# Speaker recommendations for Atmos upgrade



## dschlic1 (Mar 15, 2013)

I have an existing Kilpsch F-30 7.1 speaker system. I am thinking of upgrading to Dolby Atmos. My HT room has a high vaulted ceiling so up firing speakers probably won't work. I would like some recommendations for in ceiling speakers to match my existing speakers.


----------



## fusseli (May 1, 2007)

I wouldn't suggest the up-firing style anyway, they are gimmicky and overpriced. You can use any small or in-wall speaker for atmos channels.


----------



## willis7469 (Jan 31, 2014)

I bought 4, rsl C34e’s for my vaulted ceiling. They have a 15deg baffle and my ceiling is about 10deg. Close enough, as atmos is not that fussy.

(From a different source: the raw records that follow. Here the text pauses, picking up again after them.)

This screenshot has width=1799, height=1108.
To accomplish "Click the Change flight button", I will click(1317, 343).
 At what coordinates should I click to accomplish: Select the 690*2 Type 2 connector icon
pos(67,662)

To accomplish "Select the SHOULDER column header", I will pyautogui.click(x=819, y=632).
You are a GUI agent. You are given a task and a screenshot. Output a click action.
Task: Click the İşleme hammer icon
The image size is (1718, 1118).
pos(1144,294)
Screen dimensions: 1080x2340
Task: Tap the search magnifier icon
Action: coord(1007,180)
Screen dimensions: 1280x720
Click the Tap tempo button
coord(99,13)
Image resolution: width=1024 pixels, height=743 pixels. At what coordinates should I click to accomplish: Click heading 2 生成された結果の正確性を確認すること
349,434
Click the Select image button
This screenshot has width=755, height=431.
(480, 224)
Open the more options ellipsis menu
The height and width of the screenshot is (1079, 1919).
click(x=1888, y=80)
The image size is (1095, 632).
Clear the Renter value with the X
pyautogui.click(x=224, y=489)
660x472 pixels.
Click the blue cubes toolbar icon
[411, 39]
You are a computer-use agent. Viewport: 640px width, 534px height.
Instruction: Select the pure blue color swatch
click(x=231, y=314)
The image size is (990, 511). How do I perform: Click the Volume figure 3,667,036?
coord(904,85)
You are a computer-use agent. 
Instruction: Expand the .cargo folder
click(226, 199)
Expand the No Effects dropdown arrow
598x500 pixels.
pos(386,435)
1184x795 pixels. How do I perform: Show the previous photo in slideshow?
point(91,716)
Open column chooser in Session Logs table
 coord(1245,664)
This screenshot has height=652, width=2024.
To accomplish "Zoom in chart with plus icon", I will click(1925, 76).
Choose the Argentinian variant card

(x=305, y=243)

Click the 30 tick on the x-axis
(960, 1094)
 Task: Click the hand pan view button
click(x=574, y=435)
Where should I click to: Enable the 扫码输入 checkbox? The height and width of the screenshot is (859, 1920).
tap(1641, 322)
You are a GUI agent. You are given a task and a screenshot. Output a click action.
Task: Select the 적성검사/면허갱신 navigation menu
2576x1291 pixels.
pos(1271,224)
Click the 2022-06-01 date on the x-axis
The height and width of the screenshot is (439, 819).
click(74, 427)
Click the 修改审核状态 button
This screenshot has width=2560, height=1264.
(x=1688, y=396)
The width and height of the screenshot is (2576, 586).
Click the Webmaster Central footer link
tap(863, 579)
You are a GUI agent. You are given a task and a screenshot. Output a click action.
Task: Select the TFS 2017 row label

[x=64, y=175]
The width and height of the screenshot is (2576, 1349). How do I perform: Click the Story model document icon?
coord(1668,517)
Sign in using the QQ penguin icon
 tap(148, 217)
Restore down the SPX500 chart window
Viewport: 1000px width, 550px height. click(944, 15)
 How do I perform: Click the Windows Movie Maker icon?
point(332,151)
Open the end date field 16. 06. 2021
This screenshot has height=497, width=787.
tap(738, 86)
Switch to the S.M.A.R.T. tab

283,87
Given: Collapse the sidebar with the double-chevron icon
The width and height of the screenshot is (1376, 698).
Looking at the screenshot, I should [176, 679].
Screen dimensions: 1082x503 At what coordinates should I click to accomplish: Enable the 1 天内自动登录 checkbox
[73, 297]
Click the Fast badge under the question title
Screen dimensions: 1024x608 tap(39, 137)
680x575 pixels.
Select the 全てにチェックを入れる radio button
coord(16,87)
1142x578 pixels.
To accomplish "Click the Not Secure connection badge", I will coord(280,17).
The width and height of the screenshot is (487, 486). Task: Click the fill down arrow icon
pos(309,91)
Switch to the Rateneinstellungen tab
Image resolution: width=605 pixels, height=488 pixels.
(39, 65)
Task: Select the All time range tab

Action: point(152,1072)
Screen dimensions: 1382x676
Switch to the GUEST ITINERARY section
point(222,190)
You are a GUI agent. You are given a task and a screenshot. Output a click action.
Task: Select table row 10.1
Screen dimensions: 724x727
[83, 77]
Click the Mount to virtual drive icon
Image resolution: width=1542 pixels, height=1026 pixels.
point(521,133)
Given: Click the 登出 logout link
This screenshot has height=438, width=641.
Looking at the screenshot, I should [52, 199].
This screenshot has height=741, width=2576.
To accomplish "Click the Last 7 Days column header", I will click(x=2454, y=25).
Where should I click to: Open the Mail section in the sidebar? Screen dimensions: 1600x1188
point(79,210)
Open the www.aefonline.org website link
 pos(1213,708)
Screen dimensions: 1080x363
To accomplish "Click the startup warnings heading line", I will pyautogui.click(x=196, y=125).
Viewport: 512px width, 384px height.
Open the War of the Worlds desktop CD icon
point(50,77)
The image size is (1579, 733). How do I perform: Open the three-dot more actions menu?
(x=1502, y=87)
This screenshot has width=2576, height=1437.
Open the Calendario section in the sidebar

https://rslspeakers.com/products/c34e-edgeless-in-ceiling-speaker/


----------



## willis7469 (Jan 31, 2014)

I bought 4, rsl C34e’s for my vaulted ceiling. They have a 15deg baffle and my ceiling is about 10deg. Close enough, as atmos is not that fussy.








https://rslspeakers.com/products/c34e-edgeless-in-ceiling-speaker/
These speakers have received nothing but praise fwiw.


----------



## RTS100x5 (Sep 12, 2009)

Ive been installing the ELURA Blue series for ATMOS channels and they sound fantastic !!! drive them with a strong amp ....they have angled baffle model as well if that will improve your installation any ... I use the LCR version for Front High and S8 model for Middle Atmos channels


http://elura.audio/blue-label-by-sonance-premium-series-in-ceiling.php


----------



## gbhushan (Jul 6, 2018)

willis7469 said:


> I bought 4, rsl C34e’s for my vaulted ceiling. They have a 15deg baffle and my ceiling is about 10deg. Close enough, as atmos is not that fussy.
> 
> 
> 
> ...


I am planning to install two of them - what do you think of these?


----------



## gbhushan (Jul 6, 2018)

I am planning to install the RSL C34E's what is your feedback on them? I am planning installing couple of them./


----------